Join the SDF Public Access UNIX System today!
(Score: 0) by Anonymous Coward on Monday December 22 2014, @12:12AM
Now try it when the log file is partially corrupted due to a bad disk. If you aren't a dumbass, you can still make out some of the log entries when things are done the proper way and text files are used. Now try doing that with journalctl. Oh, fuck you, there's no output at all! Fold and tail all you want, it's not going to do a fucking ounce of good. You'll sit there scratching your head, wondering where the hell the log entries are.
(Score: 1) by Anonymous Coward on Monday December 22 2014, @12:42AM
No disk problems needed. Just turn on log rotation and systemD corrupts the log's it's self 1/4 of the time.
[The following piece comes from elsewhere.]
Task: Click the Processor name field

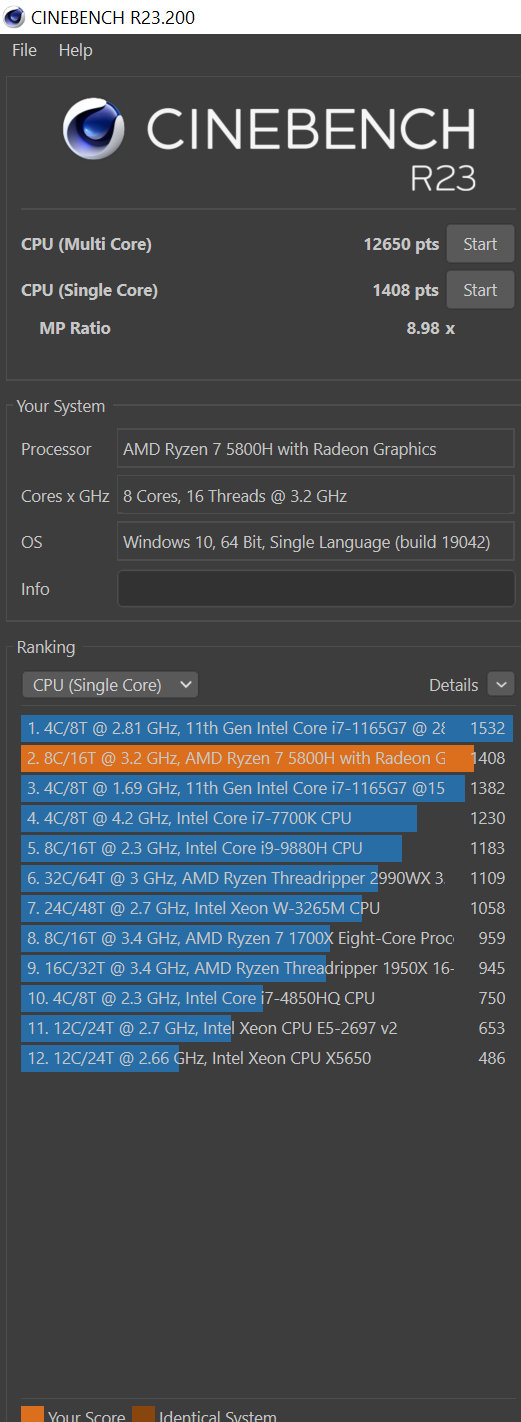Action: tap(316, 449)
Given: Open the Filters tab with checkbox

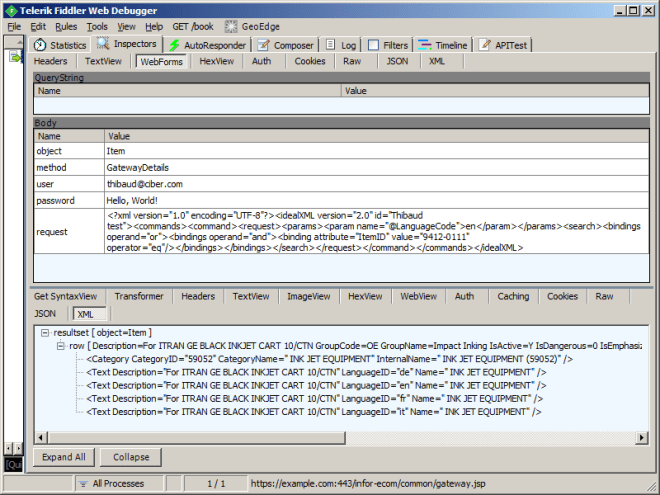Looking at the screenshot, I should (387, 45).
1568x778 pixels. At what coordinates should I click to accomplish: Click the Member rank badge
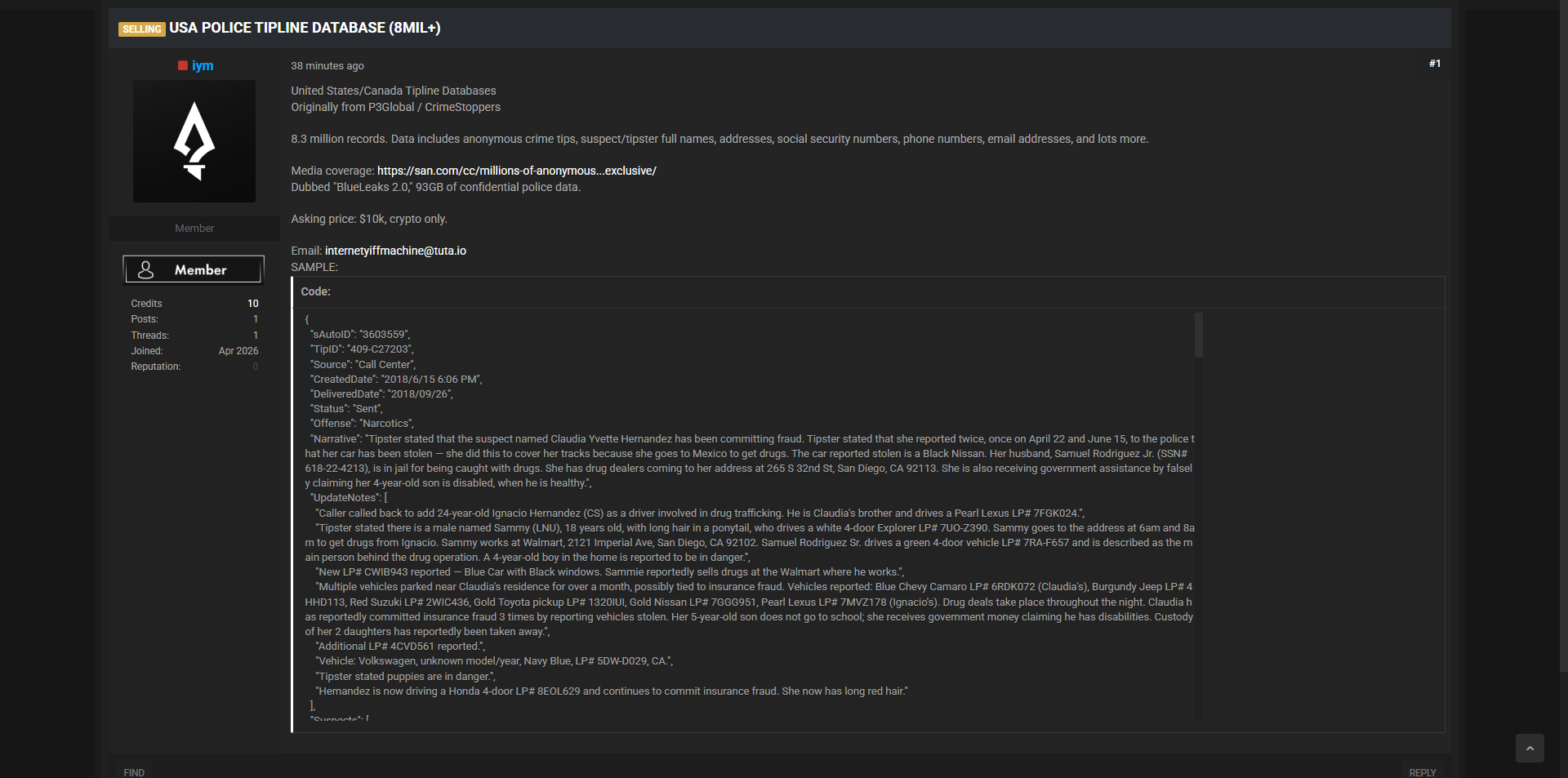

It's a known bug that they marked as 'won't fix'
(Score: 0) by Anonymous Coward on Monday December 22 2014, @12:57AM
LOL! Do you have the bug number for this?
(Score: 2) by cafebabe on Thursday December 25 2014, @08:29AM
I've been in a situation where downtime cost more than US$1 per second. Specifically, on rotation, I was solo 24 hour support for a 4,000 core renderfarm. I believe that RenderMan licences were US$3,000 per processor pair. So, that's US$6 million per year. I also believe that average salary for 500 people was about US$50,000. So that's about US$25 million per year. There was also nine other applications licenced for the renderfarm, electricity, hardware deprecation (not restricted to 3,000 harddisks) and business taxes.
In these circumstances, being deprived of grep and/or tail -f is going to cost money. In more serious circumstances, it could foreseeably cost lives.